Unfortunately President Bush and Rick Santorum, the other Senator
from Pennsylvania, did theirs. Polls indicate that the Republican
faithful took these men at their word that returning Specter to
the Senate was an Important Thing. Many held their noses and pulled
the lever.
I understand this calculus - to a point. The party has a slim majority.

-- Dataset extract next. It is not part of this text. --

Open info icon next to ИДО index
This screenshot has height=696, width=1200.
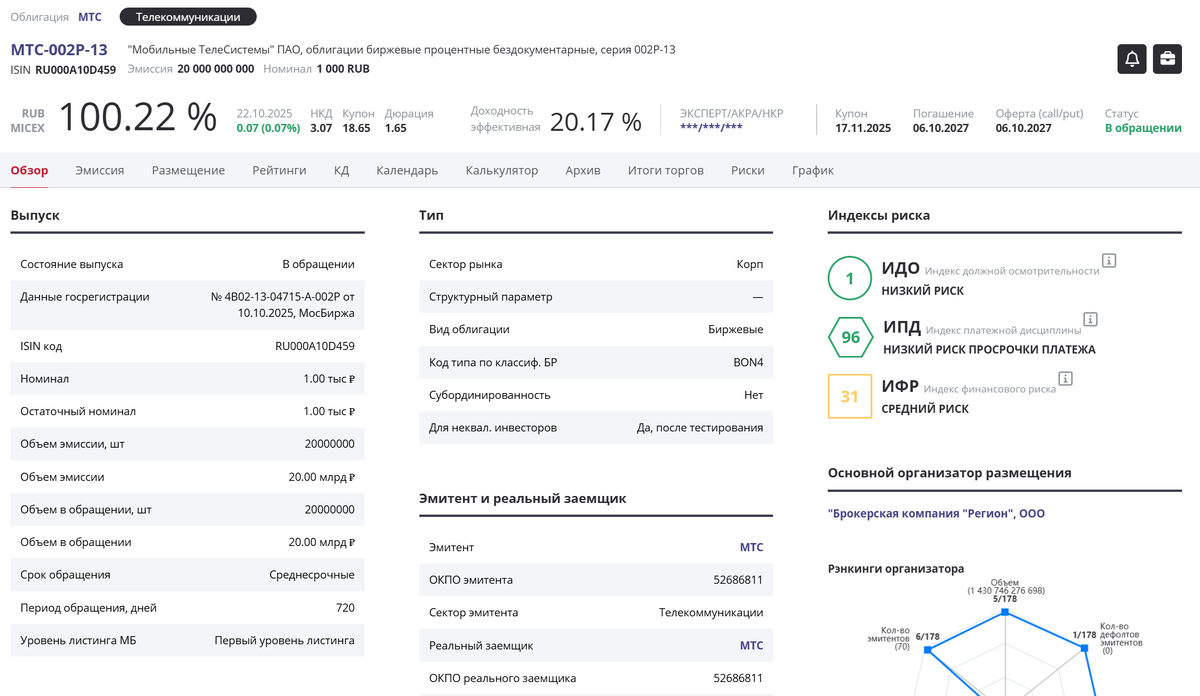pos(1108,261)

However, the margin is slimmer still when you consider that Specter
votes the Democrat line infuriatingly often. Specter, who says this
is his last term, will have no incentive to vote with the majority
of the party, and I fear we can count on him becoming a royal pain
in the keester.
He will in all likelihood end up as chair of the Judiciary committee,
where Specter does his worst work. While serving on the committee,
he raised a bunch of bogus objections to Reagan appointee Robert
Bork, leading ultimately to his withdrawal. From then on, Republican
presidents have cast a wide net for inoffensive justices like Kennedy
and Souter, who treat the constitution like play-dough, warping
it to suit the elite social whims. Foolishness that would be impossible
to do through the legislatures routinely become the law of the land
thanks to these feckless judges.
What really burns me, however, is that of all the social/fiscal
conservative battles to take a risk with, this was the one. Rick
Santorum is every bit as conservative as Toomey, and won handily.

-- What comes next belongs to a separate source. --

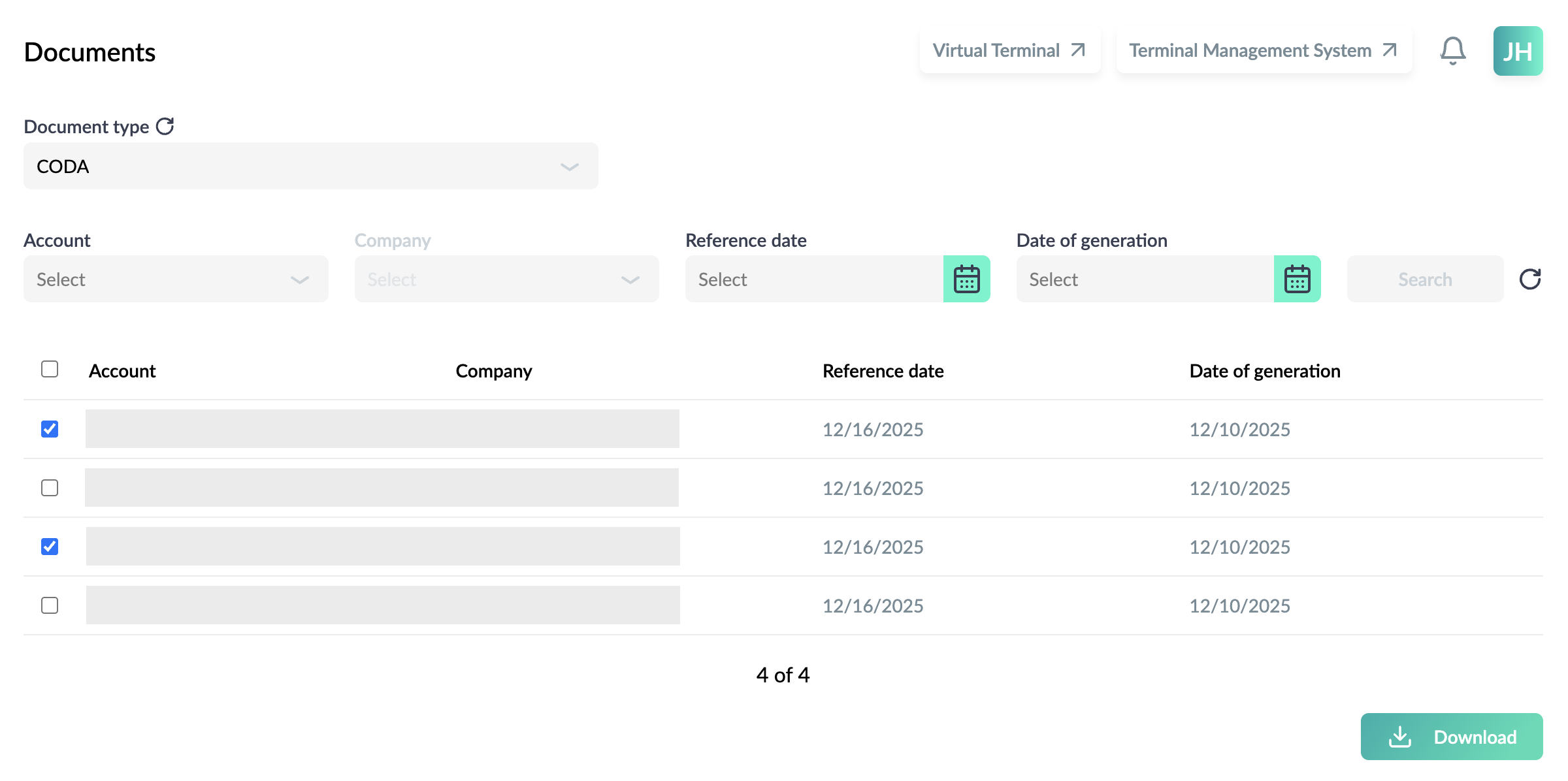
Task: Open the JH user avatar menu
Action: coord(1518,51)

Moreover, the Democrats have far more seats at risk this next election
than Republicans, and the tide is running against them. Specter's
ouster would have meant that the GOP caucus would shift conservative,
giving the President a much more like-minded vote in the Senate.
All this without really risking the majority. My sources say that
worst case scenario for the Republicans is to pick up two or more
seats, so the whole "we are hanging on to the Senate by our
fingernails" just doesn't wash.
In the end, this was the Establishment versus the grassroots, and
this President sided with the establishment. Bush is well-liked
and carries great gravitas among the faithful, and he put this goodwill
and reputation in service to an odious troll who is a bane to his
core supporters. This in spite of the fact that without we fiscal
and conservative voters, the Republican Party would still be in
the 1970's country club backwater from whence it came.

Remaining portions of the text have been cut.